La tribu de los
árboles
Stefano Mancuso
Traducción de David
Paradela López
Galaxia Gutenberg
Barcelona, 2023
195 páginas
En lugar de un Estado,
los árboles crean bosques. La mayor diferencia entre un bosque y un Estado está
en una de esas ideas que constituyen la esencia del anarquismo: uno no cree en
gobiernos o administraciones, uno no tiene fe en la polis —ni siquiera en las ciudades-estado griegas— ni en las grandes organizaciones colectivas, sean religiosas
o ideológicas, porque uno sólo cree en la felicidad. Si existe una forma de
organizarse natural, si existiera porque los árboles cobraran movilidad y
habla, sería, más bien, la propia de la tribu: una complicidad colectiva en la
que el individuo no pierde su identidad mientras forma parte de una identidad
de grupo. Con cierta cortesía y ambigüedad, podríamos hablar de que la tribu es
una forma de amar.
El profesor y neurobiólogo
Stefano Mancuso (Catanzaro, 1965) nos ha venido recordando que la vida vegetal la
trama sobre la que generamos todo lo demás, que la Tierra debería ser
considerada el mundo de las plantas, que su existencia puede leerse como una
aventura, que la fitosociología es algo más que una ciencia en la que colgar su
tiempo algunas personas a las que les gusta el aire libre, que los árboles se
comunican y cooperan. Las plantas viajan, memorizan y resuelven problemas cotidianos,
nos muestran otro modelo de organización social, sin pirámides. Hasta aquí, podríamos
hablar de un Mancuso sabio y muy efectivo en su relato, porque un ensayo, que
es el género que en el que se ha venido expresando, también es un relato: parte
de su éxito consiste en que nos creamos lo que dice. Pero en La tribu de los
árboles intenta generar una novela, pura ficción, a partir de sus pasiones
y conclusiones. La reivindicación sigue siendo mucho más que digna, sin embargo,
la impresión es que la obra no termina de cuajar dentro del género al que se
entrega.
Entramos a través de un
mapa de una tierra ficticia, conocemos a unos protagonistas, que son árboles,
divididos en clanes, nos movemos en un territorio que se podría parecer a nuestro
planeta, aunque si se tratara de él nos ubicaría en una época fuera del tiempo
conocido.

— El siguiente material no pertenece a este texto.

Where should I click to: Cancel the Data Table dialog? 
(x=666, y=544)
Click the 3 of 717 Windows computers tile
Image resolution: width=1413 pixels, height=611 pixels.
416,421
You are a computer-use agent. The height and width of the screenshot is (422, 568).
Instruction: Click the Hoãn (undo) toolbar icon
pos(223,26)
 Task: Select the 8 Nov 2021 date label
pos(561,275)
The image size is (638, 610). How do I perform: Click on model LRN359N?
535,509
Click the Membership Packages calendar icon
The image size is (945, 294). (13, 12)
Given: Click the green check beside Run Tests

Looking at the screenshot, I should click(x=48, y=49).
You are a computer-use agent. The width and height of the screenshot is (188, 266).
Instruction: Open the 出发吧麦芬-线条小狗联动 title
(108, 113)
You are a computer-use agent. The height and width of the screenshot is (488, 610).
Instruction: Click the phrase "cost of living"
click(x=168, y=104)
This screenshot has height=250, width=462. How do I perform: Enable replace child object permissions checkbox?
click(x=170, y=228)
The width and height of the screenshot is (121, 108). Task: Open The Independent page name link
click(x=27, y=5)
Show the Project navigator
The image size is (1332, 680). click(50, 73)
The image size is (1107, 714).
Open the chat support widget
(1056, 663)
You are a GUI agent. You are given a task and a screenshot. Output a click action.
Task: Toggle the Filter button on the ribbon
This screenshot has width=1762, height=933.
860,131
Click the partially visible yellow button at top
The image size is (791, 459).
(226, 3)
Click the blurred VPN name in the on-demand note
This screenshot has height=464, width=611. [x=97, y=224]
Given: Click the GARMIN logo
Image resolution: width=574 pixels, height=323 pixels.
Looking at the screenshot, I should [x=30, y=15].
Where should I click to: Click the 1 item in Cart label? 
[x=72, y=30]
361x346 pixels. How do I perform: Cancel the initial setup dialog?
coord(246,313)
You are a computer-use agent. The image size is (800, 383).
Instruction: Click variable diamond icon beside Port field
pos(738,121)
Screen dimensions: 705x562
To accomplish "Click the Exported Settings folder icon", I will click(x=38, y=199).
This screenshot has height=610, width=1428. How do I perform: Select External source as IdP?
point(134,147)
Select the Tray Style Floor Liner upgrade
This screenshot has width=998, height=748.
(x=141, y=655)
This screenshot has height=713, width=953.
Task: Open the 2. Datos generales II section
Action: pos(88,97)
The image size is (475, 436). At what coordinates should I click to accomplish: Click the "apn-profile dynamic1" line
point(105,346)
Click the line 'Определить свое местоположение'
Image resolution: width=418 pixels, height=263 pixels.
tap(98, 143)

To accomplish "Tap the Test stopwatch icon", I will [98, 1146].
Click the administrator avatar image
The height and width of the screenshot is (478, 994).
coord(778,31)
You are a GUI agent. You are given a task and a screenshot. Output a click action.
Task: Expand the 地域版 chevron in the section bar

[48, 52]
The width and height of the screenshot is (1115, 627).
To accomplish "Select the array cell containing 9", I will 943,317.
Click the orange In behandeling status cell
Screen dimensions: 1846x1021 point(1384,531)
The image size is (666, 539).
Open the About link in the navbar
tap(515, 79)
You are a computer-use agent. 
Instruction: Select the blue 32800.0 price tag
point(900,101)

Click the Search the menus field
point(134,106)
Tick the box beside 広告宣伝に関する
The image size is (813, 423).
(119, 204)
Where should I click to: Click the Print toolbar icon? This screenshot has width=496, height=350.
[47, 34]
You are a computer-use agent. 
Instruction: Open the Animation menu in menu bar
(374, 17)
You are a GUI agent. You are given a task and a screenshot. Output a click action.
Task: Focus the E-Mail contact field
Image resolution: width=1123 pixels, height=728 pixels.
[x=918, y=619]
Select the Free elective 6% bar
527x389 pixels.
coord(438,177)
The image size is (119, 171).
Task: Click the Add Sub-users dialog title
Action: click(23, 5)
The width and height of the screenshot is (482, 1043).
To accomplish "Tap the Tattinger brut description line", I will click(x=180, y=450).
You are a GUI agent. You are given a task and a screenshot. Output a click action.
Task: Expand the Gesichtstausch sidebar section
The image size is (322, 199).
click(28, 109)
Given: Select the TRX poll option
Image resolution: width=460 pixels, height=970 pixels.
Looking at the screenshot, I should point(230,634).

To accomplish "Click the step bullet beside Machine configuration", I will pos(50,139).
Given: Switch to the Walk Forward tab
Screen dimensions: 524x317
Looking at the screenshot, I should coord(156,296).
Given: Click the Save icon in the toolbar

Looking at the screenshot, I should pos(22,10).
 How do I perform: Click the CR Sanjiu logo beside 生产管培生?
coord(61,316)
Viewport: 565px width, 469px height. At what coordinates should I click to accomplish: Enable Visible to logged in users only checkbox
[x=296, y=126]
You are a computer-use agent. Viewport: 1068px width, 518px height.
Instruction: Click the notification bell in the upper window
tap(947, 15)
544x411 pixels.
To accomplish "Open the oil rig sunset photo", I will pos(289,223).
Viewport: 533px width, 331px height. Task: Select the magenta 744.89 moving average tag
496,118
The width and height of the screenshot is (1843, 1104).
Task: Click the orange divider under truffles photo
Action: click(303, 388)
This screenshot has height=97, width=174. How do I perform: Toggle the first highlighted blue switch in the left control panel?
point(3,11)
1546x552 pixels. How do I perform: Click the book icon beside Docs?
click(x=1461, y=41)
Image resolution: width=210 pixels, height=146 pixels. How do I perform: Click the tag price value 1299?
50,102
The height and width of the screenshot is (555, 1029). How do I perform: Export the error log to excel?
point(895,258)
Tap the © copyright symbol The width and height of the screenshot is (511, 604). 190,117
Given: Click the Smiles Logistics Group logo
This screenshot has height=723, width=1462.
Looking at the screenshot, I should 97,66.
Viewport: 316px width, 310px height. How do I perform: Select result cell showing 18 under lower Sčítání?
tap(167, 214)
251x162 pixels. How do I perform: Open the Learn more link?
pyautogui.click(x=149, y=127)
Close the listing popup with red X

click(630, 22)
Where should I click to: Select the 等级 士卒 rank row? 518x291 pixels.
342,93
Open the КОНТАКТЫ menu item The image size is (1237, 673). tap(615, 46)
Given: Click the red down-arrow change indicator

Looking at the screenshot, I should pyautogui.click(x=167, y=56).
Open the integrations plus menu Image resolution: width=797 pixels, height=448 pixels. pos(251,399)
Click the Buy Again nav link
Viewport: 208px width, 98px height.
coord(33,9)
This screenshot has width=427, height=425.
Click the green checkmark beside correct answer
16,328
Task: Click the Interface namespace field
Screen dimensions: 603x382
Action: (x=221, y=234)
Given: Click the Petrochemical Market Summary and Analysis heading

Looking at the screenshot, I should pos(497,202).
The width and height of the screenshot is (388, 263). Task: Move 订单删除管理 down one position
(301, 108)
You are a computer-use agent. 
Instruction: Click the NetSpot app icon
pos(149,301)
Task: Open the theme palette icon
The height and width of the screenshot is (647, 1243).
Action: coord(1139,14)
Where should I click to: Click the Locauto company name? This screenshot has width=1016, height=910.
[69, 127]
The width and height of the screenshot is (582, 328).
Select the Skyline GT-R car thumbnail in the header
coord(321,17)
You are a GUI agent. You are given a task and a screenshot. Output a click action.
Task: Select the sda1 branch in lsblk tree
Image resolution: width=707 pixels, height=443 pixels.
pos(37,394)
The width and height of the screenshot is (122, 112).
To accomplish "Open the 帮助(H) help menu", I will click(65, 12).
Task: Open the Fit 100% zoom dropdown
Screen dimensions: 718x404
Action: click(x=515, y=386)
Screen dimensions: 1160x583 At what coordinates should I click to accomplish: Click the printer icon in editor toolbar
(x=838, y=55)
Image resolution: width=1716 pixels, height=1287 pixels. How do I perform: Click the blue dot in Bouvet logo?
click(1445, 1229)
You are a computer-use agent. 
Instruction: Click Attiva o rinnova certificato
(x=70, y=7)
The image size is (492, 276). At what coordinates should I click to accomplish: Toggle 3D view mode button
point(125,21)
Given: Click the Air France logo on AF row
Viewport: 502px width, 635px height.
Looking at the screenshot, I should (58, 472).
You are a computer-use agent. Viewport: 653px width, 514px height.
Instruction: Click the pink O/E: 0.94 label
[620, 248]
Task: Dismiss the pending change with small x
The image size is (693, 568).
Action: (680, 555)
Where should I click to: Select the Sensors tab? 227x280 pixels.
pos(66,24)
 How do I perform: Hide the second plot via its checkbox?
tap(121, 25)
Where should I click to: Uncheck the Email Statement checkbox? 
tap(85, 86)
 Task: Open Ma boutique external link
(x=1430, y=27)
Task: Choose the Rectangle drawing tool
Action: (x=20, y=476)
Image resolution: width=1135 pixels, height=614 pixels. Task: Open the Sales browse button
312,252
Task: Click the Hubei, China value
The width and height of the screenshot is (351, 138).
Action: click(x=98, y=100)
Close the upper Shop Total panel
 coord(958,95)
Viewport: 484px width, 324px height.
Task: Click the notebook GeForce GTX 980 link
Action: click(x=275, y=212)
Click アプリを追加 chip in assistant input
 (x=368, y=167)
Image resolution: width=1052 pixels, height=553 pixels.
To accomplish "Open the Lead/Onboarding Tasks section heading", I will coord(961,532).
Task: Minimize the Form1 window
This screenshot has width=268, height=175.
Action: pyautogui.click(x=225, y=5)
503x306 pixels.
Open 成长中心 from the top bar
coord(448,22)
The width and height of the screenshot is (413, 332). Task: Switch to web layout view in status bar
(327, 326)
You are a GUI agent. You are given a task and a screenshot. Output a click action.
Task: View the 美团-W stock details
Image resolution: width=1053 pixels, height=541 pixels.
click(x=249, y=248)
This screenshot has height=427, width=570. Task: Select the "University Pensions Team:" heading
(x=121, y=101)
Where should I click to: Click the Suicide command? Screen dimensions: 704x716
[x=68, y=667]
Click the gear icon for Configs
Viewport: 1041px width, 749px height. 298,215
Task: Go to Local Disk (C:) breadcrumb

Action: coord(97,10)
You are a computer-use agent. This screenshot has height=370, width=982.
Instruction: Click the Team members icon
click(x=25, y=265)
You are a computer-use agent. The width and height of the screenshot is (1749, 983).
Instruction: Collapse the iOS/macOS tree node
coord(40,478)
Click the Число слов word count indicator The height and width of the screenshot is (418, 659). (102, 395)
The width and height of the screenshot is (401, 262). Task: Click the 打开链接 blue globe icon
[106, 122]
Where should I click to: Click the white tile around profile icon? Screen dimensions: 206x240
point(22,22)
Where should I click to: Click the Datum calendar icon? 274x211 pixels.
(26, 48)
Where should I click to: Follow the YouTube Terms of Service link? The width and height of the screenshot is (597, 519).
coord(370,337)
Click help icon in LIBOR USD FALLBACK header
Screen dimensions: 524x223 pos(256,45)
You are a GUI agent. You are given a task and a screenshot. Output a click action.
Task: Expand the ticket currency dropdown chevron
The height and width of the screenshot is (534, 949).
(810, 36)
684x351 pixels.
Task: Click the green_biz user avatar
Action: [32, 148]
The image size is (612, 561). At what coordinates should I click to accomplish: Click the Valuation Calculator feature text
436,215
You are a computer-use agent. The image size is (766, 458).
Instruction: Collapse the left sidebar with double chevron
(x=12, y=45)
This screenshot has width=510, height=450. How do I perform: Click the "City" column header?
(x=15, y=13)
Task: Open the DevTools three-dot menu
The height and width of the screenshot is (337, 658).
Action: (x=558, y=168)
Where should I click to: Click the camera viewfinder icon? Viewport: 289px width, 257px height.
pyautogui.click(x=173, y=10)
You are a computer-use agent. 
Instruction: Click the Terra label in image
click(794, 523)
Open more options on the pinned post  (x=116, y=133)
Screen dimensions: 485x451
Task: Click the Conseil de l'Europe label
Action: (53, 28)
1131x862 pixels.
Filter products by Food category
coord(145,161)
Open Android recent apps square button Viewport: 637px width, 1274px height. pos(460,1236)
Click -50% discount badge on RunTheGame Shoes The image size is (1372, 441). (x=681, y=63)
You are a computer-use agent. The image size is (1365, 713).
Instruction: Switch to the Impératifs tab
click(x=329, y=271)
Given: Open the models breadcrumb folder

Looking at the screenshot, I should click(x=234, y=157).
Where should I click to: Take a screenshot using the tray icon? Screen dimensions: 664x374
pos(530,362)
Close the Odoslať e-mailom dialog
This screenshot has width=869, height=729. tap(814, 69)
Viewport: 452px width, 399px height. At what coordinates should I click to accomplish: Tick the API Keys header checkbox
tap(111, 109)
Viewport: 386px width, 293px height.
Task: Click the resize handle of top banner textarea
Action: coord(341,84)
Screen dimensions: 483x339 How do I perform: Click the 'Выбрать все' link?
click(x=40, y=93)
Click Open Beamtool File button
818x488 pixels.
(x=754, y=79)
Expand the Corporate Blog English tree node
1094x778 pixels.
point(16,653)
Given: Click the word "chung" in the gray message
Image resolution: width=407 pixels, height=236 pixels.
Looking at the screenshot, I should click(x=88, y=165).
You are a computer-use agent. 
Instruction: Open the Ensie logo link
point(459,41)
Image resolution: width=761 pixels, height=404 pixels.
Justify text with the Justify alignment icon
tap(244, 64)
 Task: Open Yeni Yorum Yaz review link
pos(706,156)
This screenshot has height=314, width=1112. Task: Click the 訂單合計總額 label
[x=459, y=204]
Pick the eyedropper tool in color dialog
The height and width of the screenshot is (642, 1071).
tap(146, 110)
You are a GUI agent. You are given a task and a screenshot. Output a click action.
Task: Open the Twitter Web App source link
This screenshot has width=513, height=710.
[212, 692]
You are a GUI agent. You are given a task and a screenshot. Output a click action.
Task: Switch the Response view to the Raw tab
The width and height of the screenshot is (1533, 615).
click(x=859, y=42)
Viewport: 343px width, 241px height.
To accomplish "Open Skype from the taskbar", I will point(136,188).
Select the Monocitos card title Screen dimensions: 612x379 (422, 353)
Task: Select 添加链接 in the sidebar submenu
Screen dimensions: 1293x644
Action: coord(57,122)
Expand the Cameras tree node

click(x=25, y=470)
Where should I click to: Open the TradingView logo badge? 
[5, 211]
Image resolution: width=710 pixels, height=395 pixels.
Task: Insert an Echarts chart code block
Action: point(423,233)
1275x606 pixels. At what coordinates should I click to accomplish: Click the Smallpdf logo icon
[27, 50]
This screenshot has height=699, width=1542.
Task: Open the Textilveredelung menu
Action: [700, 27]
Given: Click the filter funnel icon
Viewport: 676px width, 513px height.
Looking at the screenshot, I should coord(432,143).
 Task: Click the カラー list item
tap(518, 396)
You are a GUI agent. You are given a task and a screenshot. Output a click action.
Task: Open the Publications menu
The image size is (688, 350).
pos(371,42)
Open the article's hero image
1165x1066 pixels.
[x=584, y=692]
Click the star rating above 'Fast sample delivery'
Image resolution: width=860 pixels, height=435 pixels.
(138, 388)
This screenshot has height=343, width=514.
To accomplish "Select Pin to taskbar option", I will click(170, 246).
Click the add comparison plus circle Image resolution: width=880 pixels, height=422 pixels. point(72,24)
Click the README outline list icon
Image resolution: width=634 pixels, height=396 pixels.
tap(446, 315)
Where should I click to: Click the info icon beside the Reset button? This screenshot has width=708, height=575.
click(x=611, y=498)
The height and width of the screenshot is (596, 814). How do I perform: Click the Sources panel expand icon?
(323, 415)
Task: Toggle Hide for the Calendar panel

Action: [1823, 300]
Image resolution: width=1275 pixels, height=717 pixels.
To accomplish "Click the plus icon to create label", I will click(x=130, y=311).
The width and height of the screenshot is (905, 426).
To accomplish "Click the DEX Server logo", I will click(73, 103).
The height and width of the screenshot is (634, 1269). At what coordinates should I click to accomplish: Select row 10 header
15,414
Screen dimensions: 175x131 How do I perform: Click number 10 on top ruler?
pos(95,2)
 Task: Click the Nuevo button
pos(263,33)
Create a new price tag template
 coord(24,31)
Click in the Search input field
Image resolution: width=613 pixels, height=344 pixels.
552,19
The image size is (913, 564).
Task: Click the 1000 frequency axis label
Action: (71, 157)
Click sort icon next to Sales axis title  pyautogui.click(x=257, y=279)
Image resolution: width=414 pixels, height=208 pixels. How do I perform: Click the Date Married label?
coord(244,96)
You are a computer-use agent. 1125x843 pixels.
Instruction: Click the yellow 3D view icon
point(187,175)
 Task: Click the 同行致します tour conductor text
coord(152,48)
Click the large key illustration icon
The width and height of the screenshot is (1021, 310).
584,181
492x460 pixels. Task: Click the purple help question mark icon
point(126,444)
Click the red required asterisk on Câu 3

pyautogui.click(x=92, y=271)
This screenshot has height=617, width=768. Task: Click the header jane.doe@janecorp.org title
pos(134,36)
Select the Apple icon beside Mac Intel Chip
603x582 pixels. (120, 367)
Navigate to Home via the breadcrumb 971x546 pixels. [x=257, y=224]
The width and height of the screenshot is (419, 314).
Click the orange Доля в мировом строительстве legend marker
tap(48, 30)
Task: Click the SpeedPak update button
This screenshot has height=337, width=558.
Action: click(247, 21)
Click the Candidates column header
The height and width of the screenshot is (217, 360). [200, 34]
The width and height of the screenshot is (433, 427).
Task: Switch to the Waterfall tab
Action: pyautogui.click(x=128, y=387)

Y desde el inicio uno identifica los principios ecológicos que rigen
las intenciones del autor. A lo largo de la lectura, podemos pensar en ciertas
obras de Ursula K. Leguin, y hasta en la película La princesa Mononoke,
por ejemplo, para aclarar cuál es el ambiente en el que se mueven nuestros
árboles, los aventureros que necesitan encontrar algo de sabiduría para reiniciar
una convivencia que combata el cambio climático. A través de la memoria del
protagonista, lo cual nos lleva de nuevo a la añoranza, asistimos a un
movimiento algo lento, como el de los Ents que ideó Tolkien, de gente que intenta
reestablecer el equilibrio. El narrador nos habla de sus años de juventud, cuando
a uno no le queda más remedio que crecer, y mientras se va haciendo mayor
cuestionarse quién es. El eje, eso sí, será el universo: somos parte del
cosmos, somos parte del flujo de la naturaleza.
El pero que le podemos
poner a tantas buenas intenciones, a tantos buenos mimbres, es que la inocencia
que transmite la obra resulta un tanto infantil. La inocencia puede ser un
valor literario, de hecho, tal vez sea el valor literario más grande y menos
valorado, pero la narración se queda en un apunte, en una sencilla fábula. Nos
falta un poco de potencia para que funcione del todo la ingenuidad, en el
sentido más etimológico del término: en latín ingenuus quería decir
nacido libre. Con todo, sólo cabe leer con respeto esta novela, que imita a las
leyendas antiguas para reclamar la prioridad más moderna, que es la necesidad
de cambiar tantos y tantos paradigmas.